### The exercise
Format the lines as a two-column CSV with the headers "target" and "coordinates", one row per line. Put each field in double quotes and turn any line breaks into spaces. Start with the line containing "les3m (87, 779)" and continue through the line containing "Devenir animateur (406, 2381)".

>>

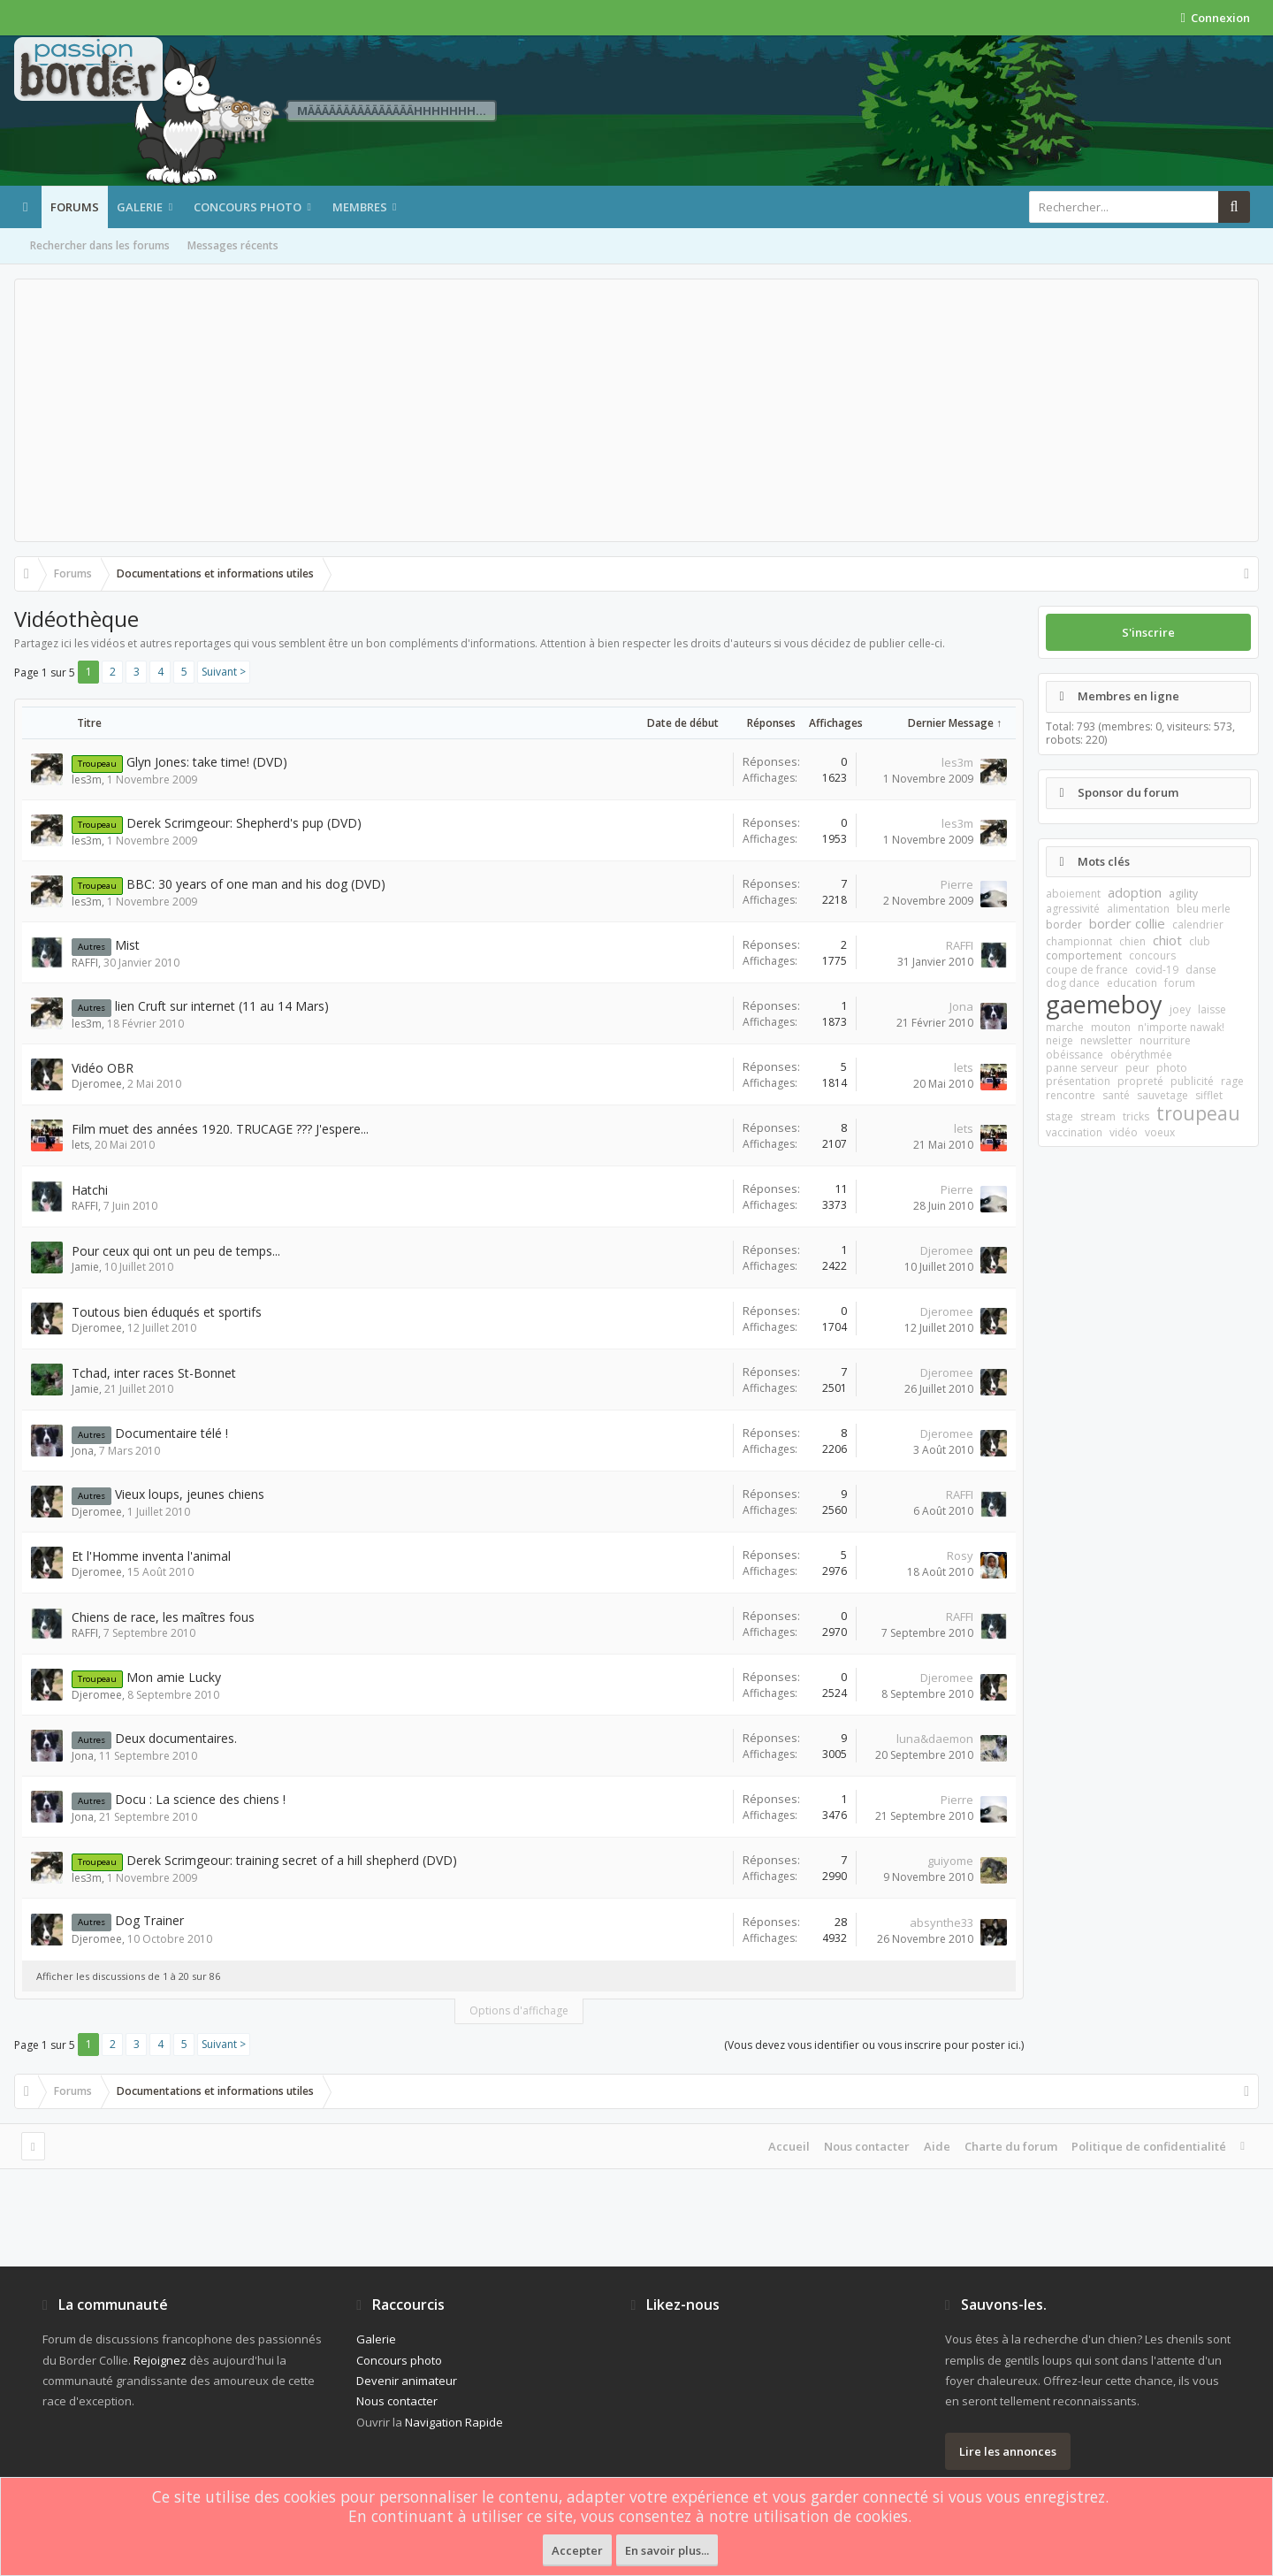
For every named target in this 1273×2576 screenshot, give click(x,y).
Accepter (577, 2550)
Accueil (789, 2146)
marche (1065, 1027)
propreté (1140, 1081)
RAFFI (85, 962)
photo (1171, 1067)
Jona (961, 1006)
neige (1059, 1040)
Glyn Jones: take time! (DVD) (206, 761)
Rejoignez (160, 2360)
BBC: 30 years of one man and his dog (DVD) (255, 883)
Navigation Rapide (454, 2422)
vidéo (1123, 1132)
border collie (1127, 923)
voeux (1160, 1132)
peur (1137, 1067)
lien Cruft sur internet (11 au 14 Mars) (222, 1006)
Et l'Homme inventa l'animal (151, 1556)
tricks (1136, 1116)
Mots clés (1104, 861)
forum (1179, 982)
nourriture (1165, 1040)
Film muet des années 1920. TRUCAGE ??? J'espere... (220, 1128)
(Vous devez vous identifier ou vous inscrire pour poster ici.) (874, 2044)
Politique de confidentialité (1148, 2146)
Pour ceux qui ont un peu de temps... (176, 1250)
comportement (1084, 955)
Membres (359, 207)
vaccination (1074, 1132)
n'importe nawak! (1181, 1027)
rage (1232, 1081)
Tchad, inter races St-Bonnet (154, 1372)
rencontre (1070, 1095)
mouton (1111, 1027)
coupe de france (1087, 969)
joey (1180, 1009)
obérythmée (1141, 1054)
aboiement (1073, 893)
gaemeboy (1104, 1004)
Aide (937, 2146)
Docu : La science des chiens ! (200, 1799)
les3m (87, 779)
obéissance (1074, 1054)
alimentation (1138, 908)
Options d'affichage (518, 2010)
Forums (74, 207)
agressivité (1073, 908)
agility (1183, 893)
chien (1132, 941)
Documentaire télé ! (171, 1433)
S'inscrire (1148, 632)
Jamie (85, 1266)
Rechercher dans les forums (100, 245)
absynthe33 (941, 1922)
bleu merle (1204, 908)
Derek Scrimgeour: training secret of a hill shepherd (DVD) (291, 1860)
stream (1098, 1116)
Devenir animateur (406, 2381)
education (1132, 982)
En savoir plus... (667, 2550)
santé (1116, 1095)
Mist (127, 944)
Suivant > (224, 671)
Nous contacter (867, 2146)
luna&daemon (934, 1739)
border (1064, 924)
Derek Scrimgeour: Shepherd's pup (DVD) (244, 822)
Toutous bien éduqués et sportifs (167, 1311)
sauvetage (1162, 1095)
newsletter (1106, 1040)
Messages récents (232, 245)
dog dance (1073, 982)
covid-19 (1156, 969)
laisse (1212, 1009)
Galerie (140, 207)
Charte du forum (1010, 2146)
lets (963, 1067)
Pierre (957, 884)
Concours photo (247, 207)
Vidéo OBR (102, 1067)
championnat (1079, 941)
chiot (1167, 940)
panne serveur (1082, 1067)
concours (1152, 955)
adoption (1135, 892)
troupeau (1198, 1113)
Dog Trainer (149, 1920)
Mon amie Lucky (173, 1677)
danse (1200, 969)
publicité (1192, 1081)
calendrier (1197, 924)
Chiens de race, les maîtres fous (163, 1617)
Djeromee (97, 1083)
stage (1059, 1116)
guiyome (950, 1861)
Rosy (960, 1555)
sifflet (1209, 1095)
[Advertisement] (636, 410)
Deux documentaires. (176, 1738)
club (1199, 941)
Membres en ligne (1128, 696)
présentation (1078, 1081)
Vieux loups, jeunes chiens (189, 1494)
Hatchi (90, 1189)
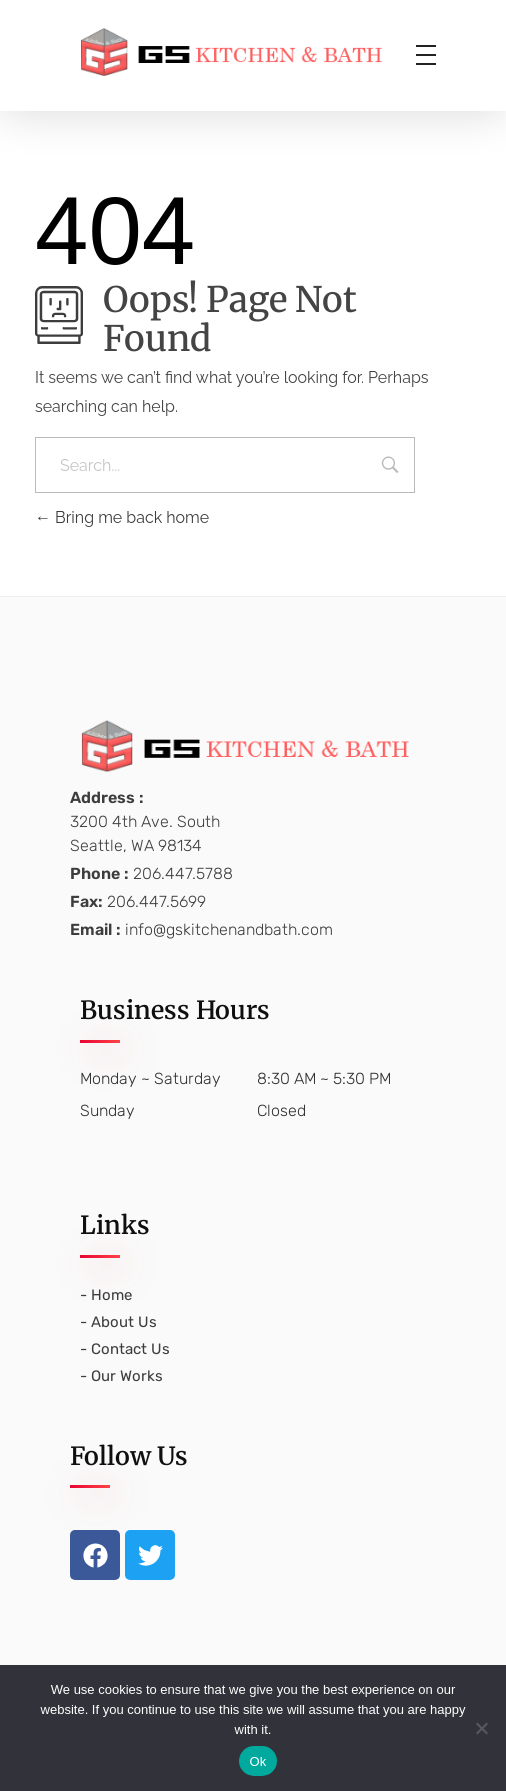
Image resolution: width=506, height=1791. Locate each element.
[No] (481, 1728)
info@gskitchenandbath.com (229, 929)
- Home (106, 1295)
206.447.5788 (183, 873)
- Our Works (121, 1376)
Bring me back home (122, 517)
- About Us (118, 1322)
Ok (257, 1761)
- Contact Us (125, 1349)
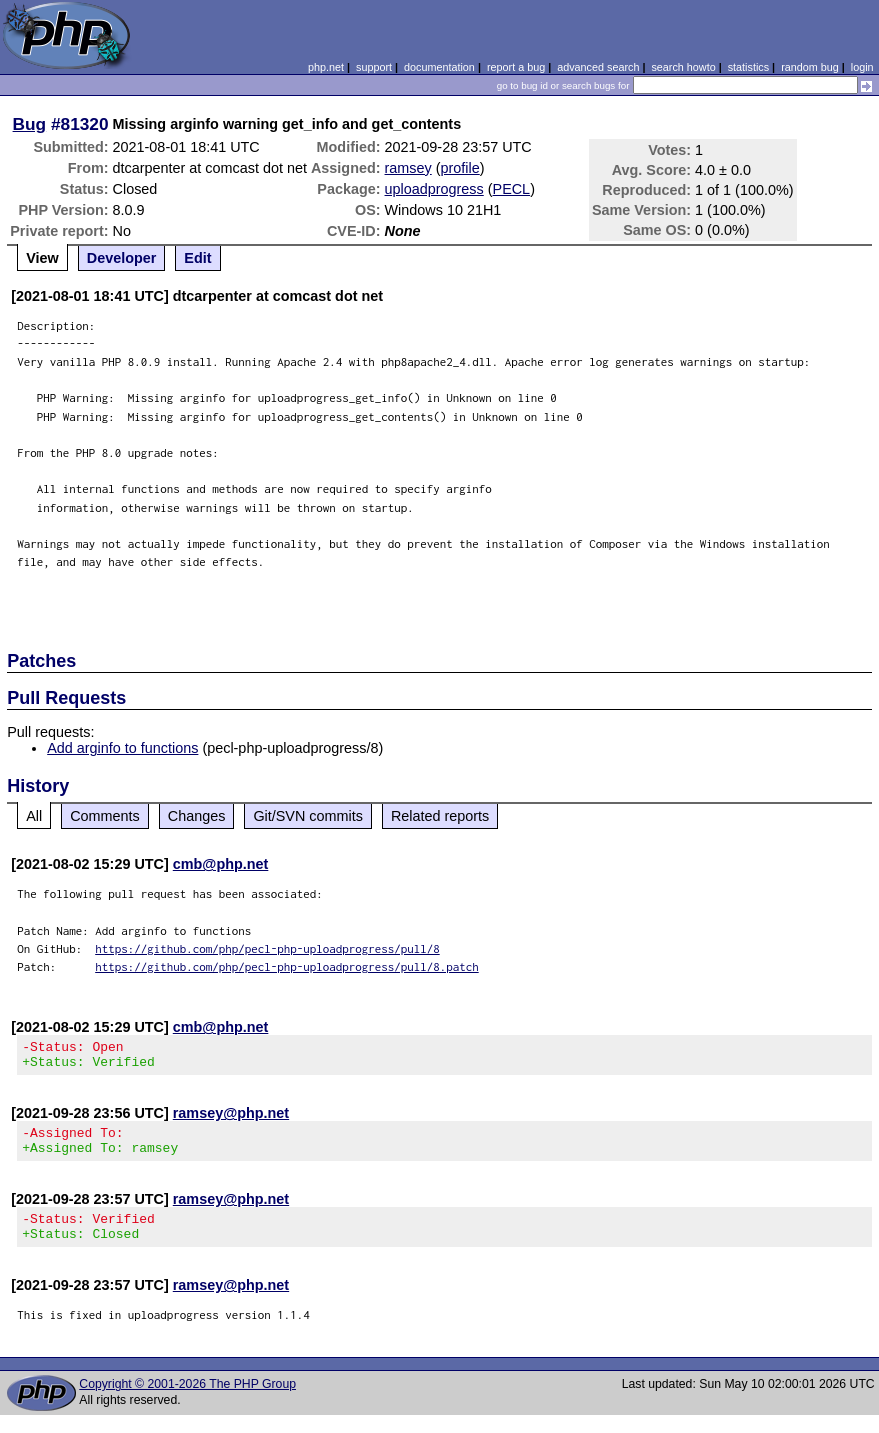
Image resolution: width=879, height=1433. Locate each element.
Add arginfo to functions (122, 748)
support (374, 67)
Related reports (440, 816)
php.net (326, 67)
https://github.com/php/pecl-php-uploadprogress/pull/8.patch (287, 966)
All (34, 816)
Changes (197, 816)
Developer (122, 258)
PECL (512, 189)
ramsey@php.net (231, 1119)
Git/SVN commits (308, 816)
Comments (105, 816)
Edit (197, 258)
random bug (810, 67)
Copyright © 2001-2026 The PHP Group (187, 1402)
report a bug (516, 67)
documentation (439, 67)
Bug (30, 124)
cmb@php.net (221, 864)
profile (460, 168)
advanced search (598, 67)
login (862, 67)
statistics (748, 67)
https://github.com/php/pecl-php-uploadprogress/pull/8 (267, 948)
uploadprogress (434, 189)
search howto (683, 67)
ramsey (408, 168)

<<

### Task response
target,coordinates
"les3m","(87, 779)"
"obéissance","(1074, 1054)"
"alimentation","(1138, 908)"
"Options d'affichage","(518, 2010)"
"Forums","(74, 207)"
"agressivité","(1073, 908)"
"agility","(1183, 893)"
"chien","(1132, 941)"
"Documentaire télé !","(171, 1433)"
"S'inscrire","(1148, 632)"
"Jamie","(85, 1266)"
"Rechercher dans les forums","(100, 245)"
"absynthe33","(941, 1922)"
"bleu merle","(1204, 908)"
"Derek Scrimgeour: training secret of a hill shepherd (DVD)","(291, 1860)"
"stream","(1098, 1116)"
"Devenir animateur","(406, 2381)"